Consultants say fee transparency is the main driver.
Unitizing involves blending a plan sponsor's defined benefit money managers to create mutual fund-like separate accounts for a companion defined contribution plan.
Among the public funds interested in unitizing:
• the $4.7 billion Municipal Employee Retirement System of Michigan, Lansing, unitized in October;
• the $50 million Sedgwick Deferred Compensation Plan, Wichita, Kansas, included unitizing questions on a recent RFP; and
• the $1.4 billion Vermont State Teachers' Retirement System, Montpelier, plans to discuss unitizing with its consultant.
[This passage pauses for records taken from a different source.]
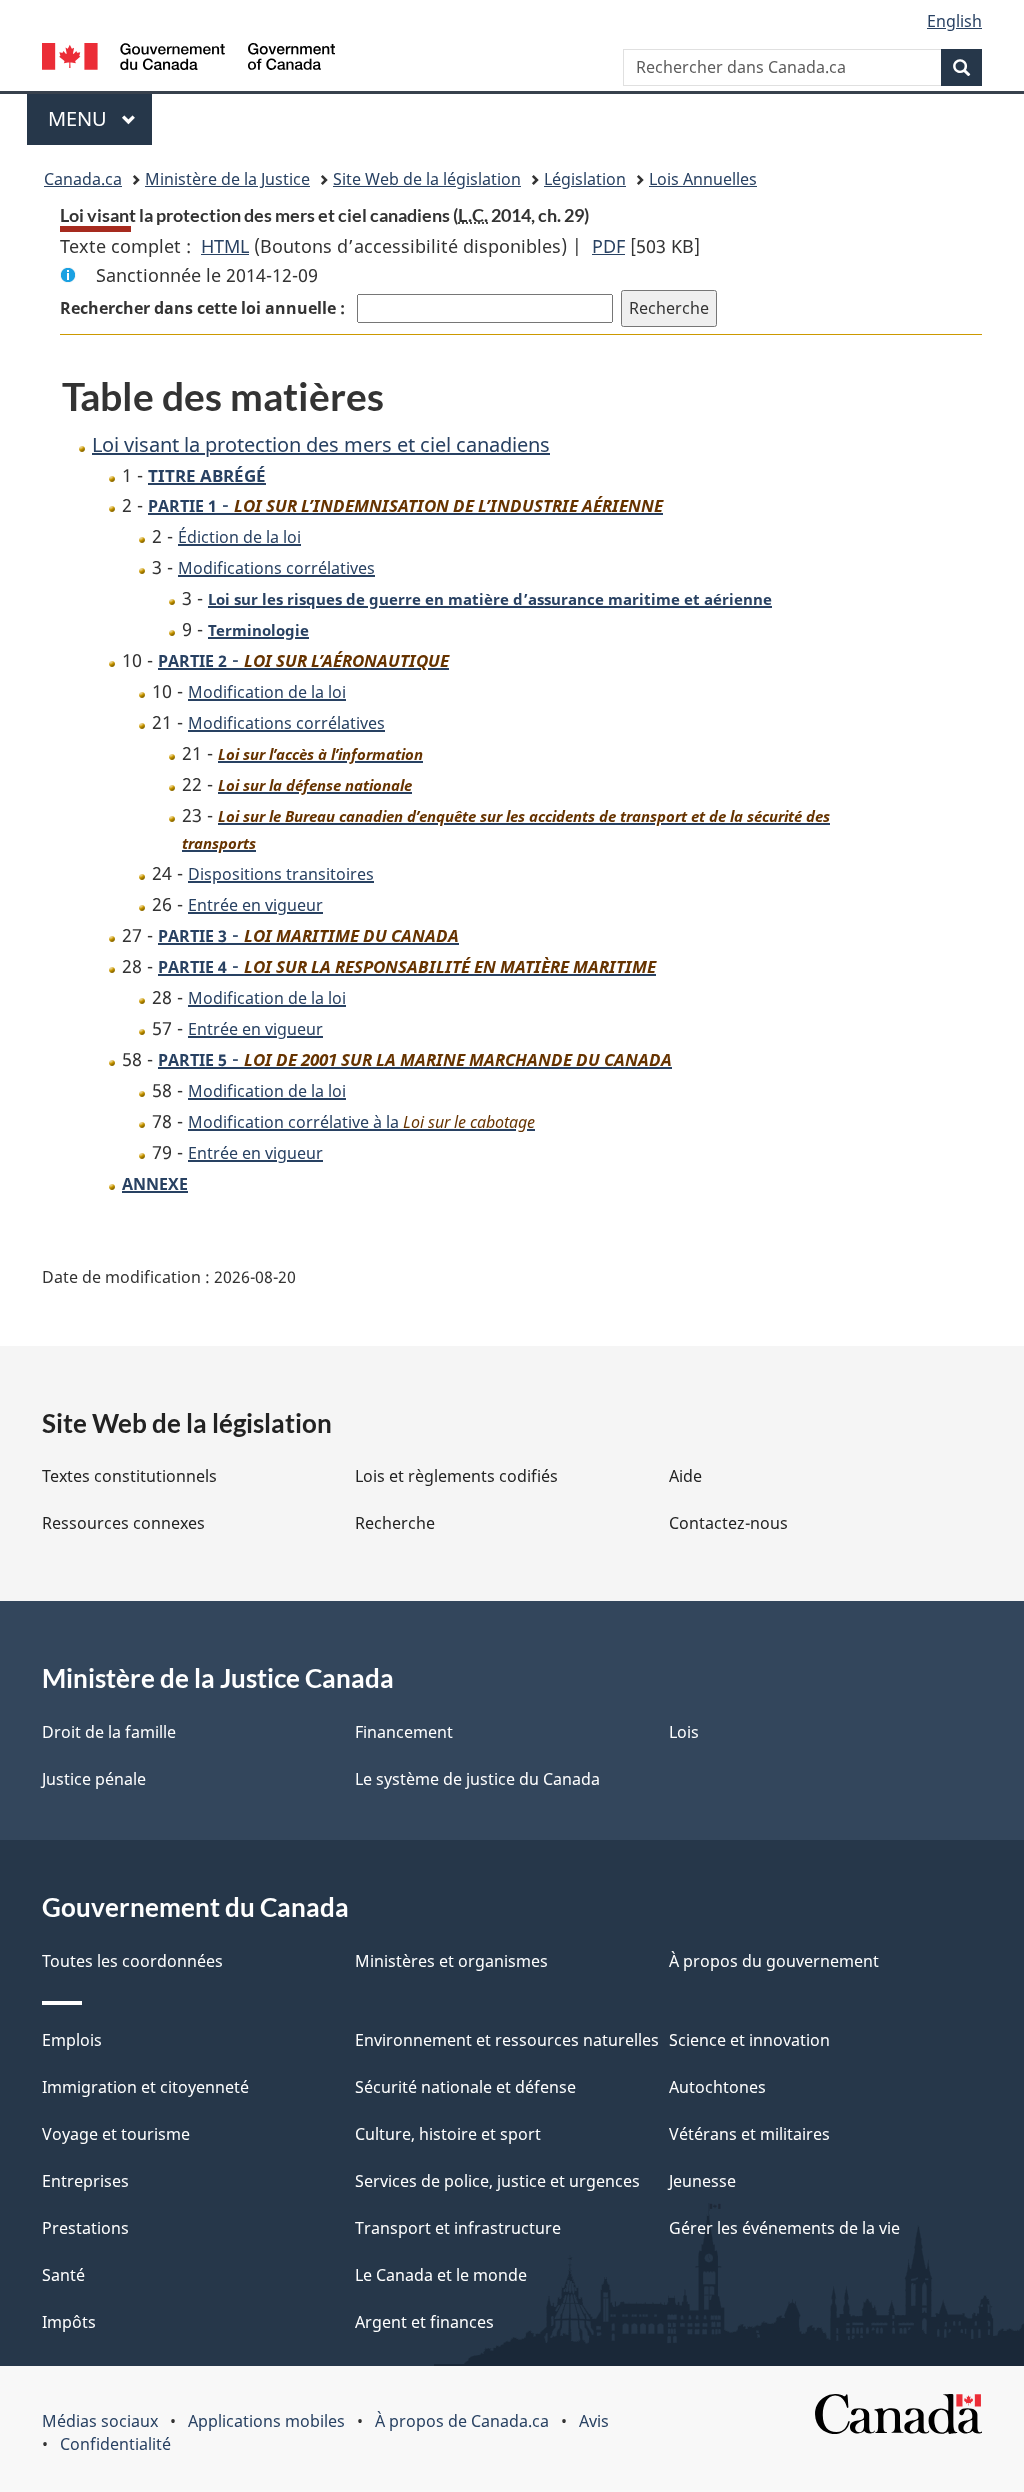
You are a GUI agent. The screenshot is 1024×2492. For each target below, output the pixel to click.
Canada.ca (83, 179)
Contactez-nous (728, 1523)
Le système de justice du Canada (477, 1779)
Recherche (395, 1523)
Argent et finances (424, 2322)
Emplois (72, 2040)
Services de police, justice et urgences (497, 2181)
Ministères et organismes (451, 1961)
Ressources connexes (123, 1523)
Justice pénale (94, 1779)
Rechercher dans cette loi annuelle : (204, 308)
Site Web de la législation (427, 179)
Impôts (69, 2322)
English (954, 21)
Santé (63, 2275)
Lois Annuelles (703, 179)
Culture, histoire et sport (448, 2134)
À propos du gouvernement (774, 1961)
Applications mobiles (266, 2421)
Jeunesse (702, 2181)
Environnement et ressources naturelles (507, 2040)
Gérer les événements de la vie (784, 2228)
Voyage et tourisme (116, 2134)
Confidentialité (115, 2444)
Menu (100, 118)
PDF (608, 246)
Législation (585, 179)
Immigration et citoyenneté (145, 2087)
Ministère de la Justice (227, 179)
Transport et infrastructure (458, 2228)
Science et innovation (749, 2040)
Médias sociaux (100, 2421)
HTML (225, 246)
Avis (594, 2421)
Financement (404, 1732)
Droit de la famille (109, 1732)
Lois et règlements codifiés (456, 1476)
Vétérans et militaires (749, 2134)
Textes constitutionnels (129, 1476)
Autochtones (717, 2087)
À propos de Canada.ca (462, 2421)
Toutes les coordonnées (132, 1961)
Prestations (85, 2228)
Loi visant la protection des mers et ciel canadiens (321, 444)
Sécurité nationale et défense (465, 2087)
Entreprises (85, 2181)
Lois (684, 1732)
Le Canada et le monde (441, 2275)
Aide (685, 1476)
Consultants also said executives at corporate 401(k) plans are showing renewed interest in unitizing because of an increased focus on fees and the recent wave of revenue-sharing lawsuits.
Last fall, companies including Lockheed Martin Corp., Bethesda, Md.; United Technologies Corp., Hartford, Conn.; Northrop Grumman Corp., Los Angeles; Caterpillar Inc., Peoria, Ill.; General Dynamics Corp., Falls Church, Va.; Bechtel Corp., San Francisco; Exelon Corp., Chicago; and International Paper were sued over revenue-sharing agreements, when providers receive compensation from other vendors.
Phil Seuss, a Chicago-based principal at Mercer Human Resource Consulting, said public and corporate plans alike are looking for ways to reduce costs, have more fee transparency and get more flexibility among investments.
Mr. Seuss said Mercer has two public plan clients discussing unitizing their funds. He declined to identify them.
On the corporate side, Mr. Seuss said, boards of directors say: "We have a DB plan here and a DC plan here. Why aren't we using the same fixed income for all our plans?"
William Schneider, managing director at consultant DiMeo Schneider & Associates LLC, Chicago, said DC plans continue to look more and more like DB plans, and unitizing fits right in.
"When you have 20 options in a plan, even the very sophisticated participants don't understand everything. The next step in the evolution is the time-targeted funds, but they have a fatal flaw. The flaw is they are using proprietary funds, of which some are great, some are OK, and some are crappy," said Mr. Schneider.
"What we've done is put in target funds using options in their own plan. Why wouldn't you have best of breed? Fidelity is good at managing money, but maybe not at allocating assets. Couldn't you do it better with managers running separate accounts? And it's cheaper."
Mr. Schneider added: "In the retail mutual fund world, you have fees built in to cover all the shareholder services. If you could eliminate that and reduce your costs, why wouldn't you? Plus, you can't negotiate with a mutual fund. Clients could negotiate with the money managers" if they decide to unitize.